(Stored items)
- Opening Delimiter -
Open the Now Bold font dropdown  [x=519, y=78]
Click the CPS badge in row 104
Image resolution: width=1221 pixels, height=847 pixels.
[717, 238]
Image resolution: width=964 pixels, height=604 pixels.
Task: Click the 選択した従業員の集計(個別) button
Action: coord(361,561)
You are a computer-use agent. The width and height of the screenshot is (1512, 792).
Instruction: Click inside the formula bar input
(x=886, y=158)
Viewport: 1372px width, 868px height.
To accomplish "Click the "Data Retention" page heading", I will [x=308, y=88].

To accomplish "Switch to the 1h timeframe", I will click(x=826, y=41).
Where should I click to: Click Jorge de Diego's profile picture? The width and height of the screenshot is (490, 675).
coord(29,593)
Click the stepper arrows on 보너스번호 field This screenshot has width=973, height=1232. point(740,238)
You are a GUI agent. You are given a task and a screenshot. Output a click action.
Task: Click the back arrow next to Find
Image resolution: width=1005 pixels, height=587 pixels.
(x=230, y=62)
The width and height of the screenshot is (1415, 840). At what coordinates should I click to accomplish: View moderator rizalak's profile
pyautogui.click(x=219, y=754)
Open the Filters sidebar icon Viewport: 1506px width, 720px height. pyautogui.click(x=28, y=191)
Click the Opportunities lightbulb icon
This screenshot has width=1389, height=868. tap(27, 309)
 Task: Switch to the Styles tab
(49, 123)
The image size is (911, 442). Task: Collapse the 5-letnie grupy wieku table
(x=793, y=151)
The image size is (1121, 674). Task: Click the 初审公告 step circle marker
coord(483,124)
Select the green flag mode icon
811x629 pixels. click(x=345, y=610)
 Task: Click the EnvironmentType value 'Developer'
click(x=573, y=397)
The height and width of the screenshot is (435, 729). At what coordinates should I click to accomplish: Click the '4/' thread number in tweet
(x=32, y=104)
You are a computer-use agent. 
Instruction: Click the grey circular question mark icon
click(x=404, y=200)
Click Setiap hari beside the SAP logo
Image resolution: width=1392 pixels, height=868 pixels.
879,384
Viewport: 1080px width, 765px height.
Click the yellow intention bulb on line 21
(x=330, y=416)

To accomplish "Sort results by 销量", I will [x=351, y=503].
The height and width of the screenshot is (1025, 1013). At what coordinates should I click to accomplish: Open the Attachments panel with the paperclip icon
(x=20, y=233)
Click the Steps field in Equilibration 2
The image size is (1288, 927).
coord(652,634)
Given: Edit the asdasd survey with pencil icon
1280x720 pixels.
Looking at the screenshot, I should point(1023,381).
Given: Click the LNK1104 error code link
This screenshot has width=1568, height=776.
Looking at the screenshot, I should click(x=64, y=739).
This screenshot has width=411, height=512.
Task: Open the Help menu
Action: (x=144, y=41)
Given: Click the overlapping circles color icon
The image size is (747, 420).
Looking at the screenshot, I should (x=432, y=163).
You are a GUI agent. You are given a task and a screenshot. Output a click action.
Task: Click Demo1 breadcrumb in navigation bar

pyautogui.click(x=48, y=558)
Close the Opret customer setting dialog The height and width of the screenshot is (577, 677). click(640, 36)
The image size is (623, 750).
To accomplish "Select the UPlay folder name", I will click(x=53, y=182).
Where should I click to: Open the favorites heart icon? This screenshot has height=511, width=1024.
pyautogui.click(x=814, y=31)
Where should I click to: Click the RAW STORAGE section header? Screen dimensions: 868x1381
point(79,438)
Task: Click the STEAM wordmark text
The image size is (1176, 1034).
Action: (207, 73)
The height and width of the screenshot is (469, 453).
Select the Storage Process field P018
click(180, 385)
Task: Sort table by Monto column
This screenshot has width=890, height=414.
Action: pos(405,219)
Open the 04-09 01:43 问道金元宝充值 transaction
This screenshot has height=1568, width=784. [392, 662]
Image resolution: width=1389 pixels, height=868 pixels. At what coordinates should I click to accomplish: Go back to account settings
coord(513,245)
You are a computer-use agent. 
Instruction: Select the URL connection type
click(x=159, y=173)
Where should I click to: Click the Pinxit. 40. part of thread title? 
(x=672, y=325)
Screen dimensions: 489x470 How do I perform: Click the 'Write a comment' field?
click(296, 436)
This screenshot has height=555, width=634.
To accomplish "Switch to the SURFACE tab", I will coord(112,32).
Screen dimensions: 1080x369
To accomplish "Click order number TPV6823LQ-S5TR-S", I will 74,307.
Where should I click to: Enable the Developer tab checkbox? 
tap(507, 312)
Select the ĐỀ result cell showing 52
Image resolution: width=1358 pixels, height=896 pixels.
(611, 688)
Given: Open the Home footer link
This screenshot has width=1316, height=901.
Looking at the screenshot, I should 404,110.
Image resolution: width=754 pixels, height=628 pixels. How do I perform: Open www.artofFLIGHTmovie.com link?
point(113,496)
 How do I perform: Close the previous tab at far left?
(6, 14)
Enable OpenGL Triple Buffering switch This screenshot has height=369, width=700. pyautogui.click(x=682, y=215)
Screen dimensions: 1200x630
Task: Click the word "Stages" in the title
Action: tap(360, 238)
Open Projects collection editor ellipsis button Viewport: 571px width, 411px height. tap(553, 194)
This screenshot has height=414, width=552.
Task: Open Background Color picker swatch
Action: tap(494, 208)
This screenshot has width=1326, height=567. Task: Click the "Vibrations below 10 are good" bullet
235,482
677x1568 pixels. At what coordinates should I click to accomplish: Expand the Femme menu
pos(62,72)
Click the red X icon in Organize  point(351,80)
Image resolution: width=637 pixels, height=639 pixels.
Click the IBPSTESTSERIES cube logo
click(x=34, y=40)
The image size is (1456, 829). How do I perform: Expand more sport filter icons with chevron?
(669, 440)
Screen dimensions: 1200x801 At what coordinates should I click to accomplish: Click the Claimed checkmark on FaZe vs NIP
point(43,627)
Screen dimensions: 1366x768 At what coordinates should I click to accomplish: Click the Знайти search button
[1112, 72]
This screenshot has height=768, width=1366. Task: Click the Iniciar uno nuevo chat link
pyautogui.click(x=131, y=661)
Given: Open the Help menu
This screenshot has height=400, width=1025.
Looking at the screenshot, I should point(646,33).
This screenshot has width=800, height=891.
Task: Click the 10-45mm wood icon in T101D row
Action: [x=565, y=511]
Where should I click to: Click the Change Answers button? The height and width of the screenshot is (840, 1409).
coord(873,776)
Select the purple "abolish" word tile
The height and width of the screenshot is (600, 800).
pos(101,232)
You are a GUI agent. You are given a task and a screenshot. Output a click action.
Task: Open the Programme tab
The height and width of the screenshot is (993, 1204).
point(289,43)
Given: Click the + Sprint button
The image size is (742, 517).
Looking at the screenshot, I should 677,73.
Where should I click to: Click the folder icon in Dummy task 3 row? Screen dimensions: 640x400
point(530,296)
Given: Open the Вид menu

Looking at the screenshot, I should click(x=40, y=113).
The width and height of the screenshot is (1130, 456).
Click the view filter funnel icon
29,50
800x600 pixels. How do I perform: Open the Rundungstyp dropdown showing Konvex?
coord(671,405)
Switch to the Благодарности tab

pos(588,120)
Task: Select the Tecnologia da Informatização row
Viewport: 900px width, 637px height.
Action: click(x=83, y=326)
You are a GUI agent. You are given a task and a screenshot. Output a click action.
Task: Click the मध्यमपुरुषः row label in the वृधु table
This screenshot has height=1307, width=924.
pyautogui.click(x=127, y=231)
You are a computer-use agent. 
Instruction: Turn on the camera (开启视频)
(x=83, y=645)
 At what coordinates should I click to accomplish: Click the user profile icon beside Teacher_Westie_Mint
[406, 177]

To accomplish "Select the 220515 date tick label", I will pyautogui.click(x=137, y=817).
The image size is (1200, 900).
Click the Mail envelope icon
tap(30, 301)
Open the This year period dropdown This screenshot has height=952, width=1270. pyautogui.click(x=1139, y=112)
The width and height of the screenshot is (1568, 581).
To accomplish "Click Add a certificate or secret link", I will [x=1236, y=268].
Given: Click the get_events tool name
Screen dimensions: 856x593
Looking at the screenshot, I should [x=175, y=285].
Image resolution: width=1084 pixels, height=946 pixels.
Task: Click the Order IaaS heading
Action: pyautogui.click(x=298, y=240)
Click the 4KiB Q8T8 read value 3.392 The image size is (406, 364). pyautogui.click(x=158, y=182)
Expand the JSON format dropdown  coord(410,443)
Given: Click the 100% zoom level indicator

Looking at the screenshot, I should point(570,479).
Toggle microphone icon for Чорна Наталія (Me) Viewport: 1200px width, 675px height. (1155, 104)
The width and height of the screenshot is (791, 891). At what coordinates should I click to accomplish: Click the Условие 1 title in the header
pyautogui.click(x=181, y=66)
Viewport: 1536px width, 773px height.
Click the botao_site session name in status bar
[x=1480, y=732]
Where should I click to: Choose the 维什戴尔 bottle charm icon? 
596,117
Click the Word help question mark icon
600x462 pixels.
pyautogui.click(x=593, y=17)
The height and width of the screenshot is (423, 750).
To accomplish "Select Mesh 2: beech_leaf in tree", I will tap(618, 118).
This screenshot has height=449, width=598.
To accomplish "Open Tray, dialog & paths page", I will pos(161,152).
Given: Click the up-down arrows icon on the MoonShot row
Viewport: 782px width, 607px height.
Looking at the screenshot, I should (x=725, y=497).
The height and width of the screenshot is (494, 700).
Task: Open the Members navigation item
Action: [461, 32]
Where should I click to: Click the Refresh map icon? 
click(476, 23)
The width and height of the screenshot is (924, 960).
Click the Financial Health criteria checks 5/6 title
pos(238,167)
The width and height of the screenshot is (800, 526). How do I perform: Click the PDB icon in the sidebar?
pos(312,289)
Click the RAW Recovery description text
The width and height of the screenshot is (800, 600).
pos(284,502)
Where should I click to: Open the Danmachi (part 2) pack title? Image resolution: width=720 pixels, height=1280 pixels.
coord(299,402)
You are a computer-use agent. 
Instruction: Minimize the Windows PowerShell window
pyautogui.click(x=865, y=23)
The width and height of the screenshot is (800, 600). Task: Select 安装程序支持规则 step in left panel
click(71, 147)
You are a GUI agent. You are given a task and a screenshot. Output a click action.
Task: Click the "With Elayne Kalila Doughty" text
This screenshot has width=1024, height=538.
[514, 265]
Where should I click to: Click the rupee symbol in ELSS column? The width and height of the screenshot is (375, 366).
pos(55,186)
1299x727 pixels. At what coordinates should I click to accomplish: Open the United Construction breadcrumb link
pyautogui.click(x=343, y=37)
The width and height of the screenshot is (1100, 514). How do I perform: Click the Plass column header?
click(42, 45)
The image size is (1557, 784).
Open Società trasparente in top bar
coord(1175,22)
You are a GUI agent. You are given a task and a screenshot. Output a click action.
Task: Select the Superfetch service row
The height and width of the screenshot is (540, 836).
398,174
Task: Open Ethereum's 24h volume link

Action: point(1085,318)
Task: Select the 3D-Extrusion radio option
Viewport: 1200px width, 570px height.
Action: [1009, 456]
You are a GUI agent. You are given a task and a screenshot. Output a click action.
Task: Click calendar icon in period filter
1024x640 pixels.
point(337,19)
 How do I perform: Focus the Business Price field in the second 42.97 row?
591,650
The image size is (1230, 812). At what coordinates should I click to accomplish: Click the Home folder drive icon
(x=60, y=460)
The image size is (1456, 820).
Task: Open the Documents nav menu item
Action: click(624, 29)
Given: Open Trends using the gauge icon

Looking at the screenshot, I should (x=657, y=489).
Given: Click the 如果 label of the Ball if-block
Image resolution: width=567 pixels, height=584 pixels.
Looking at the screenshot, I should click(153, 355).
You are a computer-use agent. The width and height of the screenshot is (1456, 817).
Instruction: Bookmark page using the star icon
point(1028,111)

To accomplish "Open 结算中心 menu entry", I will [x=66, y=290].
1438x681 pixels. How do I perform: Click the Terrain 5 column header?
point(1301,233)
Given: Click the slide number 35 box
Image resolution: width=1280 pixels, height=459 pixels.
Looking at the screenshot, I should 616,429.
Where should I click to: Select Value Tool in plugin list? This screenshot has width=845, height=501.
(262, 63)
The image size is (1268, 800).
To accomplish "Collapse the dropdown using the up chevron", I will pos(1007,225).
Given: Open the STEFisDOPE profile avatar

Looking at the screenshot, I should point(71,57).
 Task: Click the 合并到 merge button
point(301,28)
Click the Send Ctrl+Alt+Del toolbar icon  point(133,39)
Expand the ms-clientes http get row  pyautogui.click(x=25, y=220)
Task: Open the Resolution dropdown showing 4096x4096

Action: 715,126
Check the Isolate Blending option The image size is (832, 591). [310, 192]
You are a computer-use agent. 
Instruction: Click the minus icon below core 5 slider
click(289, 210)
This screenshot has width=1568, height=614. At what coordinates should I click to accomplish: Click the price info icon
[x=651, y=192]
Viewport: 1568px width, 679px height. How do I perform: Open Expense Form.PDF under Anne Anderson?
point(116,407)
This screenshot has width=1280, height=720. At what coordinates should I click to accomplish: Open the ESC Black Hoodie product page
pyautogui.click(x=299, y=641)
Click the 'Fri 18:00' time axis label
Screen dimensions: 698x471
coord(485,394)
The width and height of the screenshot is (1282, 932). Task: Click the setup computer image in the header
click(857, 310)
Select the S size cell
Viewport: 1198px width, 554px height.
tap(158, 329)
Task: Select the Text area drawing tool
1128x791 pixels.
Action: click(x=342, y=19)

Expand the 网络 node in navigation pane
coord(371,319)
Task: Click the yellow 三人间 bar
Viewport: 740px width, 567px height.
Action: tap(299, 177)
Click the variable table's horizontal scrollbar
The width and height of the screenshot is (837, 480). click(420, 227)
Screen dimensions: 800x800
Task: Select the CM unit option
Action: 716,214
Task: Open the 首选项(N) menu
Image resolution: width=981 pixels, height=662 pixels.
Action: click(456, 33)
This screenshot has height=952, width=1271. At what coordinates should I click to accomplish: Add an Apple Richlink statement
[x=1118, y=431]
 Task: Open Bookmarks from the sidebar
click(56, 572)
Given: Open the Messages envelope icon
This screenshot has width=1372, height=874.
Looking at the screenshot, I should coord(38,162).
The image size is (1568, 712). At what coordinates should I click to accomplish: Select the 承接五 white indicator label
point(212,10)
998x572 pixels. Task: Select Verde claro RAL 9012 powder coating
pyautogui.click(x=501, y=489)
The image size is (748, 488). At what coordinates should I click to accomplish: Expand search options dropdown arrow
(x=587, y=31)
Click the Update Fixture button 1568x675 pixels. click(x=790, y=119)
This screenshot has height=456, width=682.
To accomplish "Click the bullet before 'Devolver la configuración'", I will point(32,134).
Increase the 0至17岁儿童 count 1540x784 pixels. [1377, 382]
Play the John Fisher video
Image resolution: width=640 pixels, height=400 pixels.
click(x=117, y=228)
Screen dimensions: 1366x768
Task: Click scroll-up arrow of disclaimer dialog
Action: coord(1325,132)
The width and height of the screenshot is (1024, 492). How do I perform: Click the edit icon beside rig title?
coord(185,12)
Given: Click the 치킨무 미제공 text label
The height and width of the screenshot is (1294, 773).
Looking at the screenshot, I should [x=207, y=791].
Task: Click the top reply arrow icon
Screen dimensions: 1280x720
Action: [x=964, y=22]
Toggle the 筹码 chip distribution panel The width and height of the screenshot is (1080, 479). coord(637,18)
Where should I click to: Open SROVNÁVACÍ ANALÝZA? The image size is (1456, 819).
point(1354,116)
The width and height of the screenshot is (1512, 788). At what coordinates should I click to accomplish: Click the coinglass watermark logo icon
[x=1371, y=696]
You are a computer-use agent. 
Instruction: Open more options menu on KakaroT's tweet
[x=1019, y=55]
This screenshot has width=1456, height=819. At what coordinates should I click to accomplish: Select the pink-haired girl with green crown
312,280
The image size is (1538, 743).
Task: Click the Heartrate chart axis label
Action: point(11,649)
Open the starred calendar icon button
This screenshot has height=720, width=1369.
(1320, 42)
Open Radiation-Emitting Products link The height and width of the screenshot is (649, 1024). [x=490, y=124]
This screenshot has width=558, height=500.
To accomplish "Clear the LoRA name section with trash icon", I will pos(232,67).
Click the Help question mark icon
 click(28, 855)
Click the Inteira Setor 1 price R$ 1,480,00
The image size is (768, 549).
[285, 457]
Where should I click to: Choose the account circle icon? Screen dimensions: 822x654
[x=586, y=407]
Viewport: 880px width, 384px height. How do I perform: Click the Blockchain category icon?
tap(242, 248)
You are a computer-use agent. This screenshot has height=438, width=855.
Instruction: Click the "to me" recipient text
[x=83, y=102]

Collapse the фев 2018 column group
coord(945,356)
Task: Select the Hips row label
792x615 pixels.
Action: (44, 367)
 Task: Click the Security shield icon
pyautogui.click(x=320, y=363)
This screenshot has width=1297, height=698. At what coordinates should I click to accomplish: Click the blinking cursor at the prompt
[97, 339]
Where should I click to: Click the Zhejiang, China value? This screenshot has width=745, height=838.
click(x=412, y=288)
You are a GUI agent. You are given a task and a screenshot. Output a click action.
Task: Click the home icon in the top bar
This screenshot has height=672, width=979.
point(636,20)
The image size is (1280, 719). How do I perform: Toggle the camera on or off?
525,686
- Closing Delimiter -
_Task description_.
Search the entries for "arrows" and show every line that has it.

_Response_.
Click the stepper arrows on 보너스번호 field This screenshot has width=973, height=1232. point(740,238)
Given: Click the up-down arrows icon on the MoonShot row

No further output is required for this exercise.